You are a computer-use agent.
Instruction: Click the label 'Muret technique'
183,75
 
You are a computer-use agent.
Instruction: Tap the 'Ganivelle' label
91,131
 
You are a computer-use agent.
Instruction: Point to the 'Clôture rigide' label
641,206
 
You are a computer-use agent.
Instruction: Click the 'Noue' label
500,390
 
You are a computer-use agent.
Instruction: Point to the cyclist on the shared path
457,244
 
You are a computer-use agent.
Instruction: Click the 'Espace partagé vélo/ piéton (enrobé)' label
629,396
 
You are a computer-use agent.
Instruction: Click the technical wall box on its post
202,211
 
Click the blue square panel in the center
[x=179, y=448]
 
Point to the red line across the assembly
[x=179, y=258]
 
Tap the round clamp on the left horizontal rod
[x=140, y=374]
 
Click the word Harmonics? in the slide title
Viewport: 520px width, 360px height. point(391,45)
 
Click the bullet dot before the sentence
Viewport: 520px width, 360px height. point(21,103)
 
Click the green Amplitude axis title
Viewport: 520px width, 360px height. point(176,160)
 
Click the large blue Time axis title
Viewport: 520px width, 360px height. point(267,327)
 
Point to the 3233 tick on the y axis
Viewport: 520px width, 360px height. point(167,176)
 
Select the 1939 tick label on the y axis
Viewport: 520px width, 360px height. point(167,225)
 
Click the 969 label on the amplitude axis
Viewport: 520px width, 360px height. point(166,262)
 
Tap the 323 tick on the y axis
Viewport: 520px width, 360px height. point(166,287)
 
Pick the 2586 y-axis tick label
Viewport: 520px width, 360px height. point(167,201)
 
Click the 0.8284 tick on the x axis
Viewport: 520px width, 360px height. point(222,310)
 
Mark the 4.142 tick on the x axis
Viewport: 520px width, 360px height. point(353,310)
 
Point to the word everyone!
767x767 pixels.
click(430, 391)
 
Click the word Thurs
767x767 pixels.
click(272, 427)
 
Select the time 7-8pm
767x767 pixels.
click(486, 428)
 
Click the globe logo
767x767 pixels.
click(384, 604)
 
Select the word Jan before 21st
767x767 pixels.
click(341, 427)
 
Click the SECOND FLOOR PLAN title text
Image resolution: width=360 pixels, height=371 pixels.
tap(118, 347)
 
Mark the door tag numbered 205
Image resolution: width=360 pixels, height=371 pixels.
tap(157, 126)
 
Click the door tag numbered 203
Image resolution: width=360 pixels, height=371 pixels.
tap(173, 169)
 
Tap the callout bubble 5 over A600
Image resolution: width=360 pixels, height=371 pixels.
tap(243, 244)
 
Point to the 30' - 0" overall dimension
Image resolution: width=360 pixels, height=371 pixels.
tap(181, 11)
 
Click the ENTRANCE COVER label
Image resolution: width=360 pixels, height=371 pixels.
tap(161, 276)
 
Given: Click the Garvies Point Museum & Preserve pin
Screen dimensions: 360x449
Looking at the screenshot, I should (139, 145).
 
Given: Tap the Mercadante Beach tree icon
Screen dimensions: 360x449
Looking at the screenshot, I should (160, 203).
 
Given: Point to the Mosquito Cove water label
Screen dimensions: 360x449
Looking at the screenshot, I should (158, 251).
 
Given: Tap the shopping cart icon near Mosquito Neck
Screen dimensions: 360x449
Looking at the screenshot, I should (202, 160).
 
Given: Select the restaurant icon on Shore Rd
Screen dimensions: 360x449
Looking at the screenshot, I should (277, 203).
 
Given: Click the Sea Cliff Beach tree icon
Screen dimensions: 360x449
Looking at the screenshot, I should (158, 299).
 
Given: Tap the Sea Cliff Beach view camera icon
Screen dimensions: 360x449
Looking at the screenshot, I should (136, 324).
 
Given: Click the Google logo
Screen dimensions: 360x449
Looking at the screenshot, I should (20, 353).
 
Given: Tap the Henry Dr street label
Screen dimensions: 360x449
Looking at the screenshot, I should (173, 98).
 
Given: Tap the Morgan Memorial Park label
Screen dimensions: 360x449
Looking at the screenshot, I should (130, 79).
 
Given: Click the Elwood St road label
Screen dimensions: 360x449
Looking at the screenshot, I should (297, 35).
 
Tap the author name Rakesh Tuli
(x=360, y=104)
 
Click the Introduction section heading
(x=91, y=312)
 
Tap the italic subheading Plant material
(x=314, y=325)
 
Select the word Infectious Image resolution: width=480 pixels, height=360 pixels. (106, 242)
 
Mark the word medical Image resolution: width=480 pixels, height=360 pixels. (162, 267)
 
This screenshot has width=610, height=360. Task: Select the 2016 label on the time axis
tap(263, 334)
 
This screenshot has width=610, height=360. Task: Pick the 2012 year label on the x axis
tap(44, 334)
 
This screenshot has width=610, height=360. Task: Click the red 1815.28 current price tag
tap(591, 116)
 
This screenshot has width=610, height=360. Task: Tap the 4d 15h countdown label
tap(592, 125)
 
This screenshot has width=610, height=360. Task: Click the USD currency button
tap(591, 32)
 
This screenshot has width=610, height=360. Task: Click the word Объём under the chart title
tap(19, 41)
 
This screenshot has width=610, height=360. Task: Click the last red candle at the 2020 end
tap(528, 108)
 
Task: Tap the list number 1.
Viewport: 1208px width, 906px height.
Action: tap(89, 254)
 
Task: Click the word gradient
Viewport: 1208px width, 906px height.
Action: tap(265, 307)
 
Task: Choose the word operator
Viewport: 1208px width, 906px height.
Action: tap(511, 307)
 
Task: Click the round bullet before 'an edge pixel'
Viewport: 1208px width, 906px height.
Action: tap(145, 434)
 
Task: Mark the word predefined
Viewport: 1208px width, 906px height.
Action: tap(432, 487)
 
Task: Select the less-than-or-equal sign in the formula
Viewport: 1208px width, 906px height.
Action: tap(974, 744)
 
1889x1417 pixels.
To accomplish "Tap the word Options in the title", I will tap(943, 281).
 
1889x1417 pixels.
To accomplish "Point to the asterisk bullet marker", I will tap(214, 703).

* [SHORT EXERCISE] Starting with the line that contains "This screenshot has width=610, height=360. Task: Pick" and going on through the end of the material, rewrite those lines with "Viewport" changed to "Window" and everything else left as it is.

* [COMPLETED TASK]
This screenshot has width=610, height=360. Task: Pick the 2012 year label on the x axis
tap(44, 334)
 
This screenshot has width=610, height=360. Task: Click the red 1815.28 current price tag
tap(591, 116)
 
This screenshot has width=610, height=360. Task: Tap the 4d 15h countdown label
tap(592, 125)
 
This screenshot has width=610, height=360. Task: Click the USD currency button
tap(591, 32)
 
This screenshot has width=610, height=360. Task: Click the word Объём under the chart title
tap(19, 41)
 
This screenshot has width=610, height=360. Task: Click the last red candle at the 2020 end
tap(528, 108)
 
Task: Tap the list number 1.
Window: 1208px width, 906px height.
Action: tap(89, 254)
 
Task: Click the word gradient
Window: 1208px width, 906px height.
Action: tap(265, 307)
 
Task: Choose the word operator
Window: 1208px width, 906px height.
Action: tap(511, 307)
 
Task: Click the round bullet before 'an edge pixel'
Window: 1208px width, 906px height.
Action: tap(145, 434)
 
Task: Mark the word predefined
Window: 1208px width, 906px height.
Action: tap(432, 487)
 
Task: Select the less-than-or-equal sign in the formula
Window: 1208px width, 906px height.
Action: tap(974, 744)
 
1889x1417 pixels.
To accomplish "Tap the word Options in the title", I will tap(943, 281).
 
1889x1417 pixels.
To accomplish "Point to the asterisk bullet marker", I will tap(214, 703).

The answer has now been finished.